Los accidentes por resbalones y caídas pueden ocurrir en cualquier lugar de Pensilvania. El invierno puede traer consigo riesgos más importantes de accidentes debido al hielo y la nieve, pero incluso las hojas esparcidas por las aceras durante el otoño pueden hacer que las personas resbalen, se caigan y sufran lesiones. Las personas que caminan por el interior de una tienda pueden tropezar en cualquier época del año. En definitiva, alguien que resbale y se caiga en una propiedad privada puede tener derecho a reclamar una indemnización por lesiones personales.
Los propietarios tienen responsabilidades en materia de seguridad
Un propietario que no repare un camino dañado que conduce a la puerta principal podría enfrentarse a demandas por responsabilidad civil si alguien tropieza. Lo mismo podría ocurrir cuando el propietario de un negocio no repara las aceras o las superficies del estacionamiento que estén dañadas.
Dejar objetos tirados delante de una vivienda o un negocio también supone un peligro. ¿Acaso el dueño de un negocio barrió la entrada de la tienda y luego dejó la escoba tirada en la acera? La escoba podría hacer que alguien tropiece.
Dentro de una propiedad, el propietario podría enfrentarse a demandas por negligencia si las escaleras carecen de barandilla o si los peldaños se encuentran en un estado de deterioro peligroso. Las empresas no deben ignorar los riesgos de resbalones y caídas, como los derrames; es importante tomar medidas para limpiar el desorden.
Las múltiples formas que adoptan los peligros
Dejar que las entradas o los estacionamientos permanezcan cubiertos de nieve o hielo supone un riesgo de responsabilidad civil en invierno. Sin embargo, el propietario debe ser consciente del problema y actuar en un plazo razonable. Nadie puede esperar que el propietario de un negocio quite la nieve en medio de una tormenta, pero esas medidas se vuelven necesarias una vez que la tormenta amaina.

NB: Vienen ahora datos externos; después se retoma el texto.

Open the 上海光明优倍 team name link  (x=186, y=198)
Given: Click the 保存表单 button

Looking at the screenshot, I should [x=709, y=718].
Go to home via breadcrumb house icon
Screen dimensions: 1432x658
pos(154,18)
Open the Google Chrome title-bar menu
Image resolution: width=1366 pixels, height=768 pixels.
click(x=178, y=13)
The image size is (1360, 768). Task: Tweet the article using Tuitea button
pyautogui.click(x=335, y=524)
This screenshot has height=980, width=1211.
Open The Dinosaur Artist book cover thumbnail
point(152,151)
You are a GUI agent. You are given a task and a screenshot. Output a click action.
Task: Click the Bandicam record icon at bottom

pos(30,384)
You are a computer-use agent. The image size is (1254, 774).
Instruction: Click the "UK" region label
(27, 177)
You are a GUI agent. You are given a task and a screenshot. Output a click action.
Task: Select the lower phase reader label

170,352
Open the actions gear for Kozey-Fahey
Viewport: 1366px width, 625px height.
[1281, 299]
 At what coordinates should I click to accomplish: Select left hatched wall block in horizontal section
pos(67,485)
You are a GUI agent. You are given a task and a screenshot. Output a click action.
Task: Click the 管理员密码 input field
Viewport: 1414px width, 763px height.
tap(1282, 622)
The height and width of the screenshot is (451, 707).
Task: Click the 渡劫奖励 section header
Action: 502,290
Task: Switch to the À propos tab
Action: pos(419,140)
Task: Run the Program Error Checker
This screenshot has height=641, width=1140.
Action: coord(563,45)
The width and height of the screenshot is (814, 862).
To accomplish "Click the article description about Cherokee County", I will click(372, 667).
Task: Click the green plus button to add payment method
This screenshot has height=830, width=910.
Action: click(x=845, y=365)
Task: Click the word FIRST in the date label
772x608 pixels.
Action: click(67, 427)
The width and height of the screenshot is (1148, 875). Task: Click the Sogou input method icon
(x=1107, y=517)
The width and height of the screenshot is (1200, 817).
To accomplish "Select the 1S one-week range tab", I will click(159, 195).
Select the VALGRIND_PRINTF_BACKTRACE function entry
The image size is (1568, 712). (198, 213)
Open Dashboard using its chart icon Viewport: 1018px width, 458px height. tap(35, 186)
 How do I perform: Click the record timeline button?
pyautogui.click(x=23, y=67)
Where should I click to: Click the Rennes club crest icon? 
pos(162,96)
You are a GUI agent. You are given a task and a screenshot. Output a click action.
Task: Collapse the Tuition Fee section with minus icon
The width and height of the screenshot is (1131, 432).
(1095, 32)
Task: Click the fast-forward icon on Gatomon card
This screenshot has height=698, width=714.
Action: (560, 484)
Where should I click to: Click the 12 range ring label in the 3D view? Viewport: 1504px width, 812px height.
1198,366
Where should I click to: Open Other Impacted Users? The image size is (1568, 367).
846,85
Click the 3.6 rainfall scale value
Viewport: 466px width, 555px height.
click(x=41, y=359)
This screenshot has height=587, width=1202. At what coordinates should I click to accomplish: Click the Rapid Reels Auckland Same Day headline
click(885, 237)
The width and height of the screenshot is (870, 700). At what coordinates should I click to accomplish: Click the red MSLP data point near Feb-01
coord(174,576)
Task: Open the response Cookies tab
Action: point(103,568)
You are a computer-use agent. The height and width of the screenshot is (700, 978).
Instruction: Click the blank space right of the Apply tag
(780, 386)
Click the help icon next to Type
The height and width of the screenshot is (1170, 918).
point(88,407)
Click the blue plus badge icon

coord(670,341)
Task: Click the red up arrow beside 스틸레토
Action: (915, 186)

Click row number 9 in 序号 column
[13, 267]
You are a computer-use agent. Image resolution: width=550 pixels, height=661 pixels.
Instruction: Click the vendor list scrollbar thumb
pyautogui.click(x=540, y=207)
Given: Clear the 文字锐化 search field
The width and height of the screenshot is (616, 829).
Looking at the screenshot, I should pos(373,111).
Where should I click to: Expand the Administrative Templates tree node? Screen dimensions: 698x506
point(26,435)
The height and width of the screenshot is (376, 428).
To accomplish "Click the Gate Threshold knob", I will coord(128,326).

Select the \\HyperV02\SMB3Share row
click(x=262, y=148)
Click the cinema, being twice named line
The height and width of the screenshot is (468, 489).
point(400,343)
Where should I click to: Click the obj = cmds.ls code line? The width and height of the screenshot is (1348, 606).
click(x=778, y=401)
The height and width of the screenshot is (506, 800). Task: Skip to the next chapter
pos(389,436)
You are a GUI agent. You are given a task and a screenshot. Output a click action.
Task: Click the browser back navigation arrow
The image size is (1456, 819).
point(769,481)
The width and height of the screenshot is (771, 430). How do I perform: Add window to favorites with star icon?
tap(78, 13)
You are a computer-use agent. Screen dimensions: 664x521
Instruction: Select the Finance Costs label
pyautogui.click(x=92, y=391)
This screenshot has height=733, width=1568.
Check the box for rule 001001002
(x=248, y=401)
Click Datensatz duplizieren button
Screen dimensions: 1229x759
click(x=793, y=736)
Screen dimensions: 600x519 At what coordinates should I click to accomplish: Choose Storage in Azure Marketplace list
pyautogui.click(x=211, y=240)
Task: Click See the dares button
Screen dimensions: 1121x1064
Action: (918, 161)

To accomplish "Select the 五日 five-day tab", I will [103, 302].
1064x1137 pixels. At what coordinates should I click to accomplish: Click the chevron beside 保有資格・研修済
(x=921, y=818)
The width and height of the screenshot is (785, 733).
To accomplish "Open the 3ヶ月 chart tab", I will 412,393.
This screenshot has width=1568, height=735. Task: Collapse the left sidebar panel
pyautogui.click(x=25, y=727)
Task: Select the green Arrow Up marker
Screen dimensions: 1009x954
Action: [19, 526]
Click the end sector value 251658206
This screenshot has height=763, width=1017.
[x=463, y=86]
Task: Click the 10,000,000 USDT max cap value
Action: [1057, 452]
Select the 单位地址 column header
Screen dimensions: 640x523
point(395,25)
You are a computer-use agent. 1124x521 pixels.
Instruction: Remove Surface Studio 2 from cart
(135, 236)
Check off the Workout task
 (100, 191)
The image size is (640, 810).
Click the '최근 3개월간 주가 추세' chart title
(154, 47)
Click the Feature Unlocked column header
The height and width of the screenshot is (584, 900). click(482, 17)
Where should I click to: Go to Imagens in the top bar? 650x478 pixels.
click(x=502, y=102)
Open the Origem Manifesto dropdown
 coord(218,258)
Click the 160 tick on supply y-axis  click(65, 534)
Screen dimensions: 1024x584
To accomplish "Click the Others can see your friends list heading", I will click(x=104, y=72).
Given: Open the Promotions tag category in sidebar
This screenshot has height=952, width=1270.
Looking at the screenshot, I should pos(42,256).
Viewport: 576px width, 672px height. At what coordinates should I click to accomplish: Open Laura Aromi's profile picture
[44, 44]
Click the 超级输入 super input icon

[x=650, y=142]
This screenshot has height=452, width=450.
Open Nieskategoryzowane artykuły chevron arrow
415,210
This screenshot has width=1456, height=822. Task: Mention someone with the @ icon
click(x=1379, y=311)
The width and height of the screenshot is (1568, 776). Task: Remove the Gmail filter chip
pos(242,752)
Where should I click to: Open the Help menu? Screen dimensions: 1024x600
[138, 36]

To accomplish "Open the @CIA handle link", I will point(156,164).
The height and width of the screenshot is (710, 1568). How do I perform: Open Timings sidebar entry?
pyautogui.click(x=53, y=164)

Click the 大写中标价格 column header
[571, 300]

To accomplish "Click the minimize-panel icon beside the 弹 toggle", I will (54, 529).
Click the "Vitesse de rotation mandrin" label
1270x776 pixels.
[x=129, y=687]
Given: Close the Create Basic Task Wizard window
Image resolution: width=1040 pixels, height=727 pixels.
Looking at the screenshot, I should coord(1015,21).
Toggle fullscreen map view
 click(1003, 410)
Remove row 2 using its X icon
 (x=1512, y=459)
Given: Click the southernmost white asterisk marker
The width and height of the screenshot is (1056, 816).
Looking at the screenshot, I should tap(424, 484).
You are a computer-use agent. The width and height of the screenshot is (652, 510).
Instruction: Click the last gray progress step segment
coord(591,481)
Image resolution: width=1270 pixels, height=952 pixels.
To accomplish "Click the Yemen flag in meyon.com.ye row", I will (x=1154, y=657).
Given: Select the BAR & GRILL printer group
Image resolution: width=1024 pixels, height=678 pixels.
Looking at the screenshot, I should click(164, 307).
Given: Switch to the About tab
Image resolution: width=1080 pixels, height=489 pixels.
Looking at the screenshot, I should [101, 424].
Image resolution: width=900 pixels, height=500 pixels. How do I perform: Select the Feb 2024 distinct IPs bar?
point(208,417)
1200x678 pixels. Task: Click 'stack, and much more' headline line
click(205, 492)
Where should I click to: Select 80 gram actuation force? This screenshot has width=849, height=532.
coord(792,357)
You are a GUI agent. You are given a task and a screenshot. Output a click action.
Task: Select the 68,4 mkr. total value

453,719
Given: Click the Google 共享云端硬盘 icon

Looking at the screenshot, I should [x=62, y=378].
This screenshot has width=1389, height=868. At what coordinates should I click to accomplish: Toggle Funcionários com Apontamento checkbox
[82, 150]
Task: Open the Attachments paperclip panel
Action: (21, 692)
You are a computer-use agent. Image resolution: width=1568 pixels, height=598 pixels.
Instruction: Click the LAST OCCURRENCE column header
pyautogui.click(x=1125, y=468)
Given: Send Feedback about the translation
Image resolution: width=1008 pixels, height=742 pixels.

En definitiva, el propietario de un inmueble o la persona responsable del mismo no puede ignorar su deber de diligencia. Una conducta negligente puede dar lugar a reclamaciones al seguro o a demandas judiciales. Incluso un accidente leve por resbalón y caída podría acarrear elevados gastos médicos, por lo que un demanda por daños personales puede ayudar a alguien a recuperar los gastos médicos y otras pérdidas.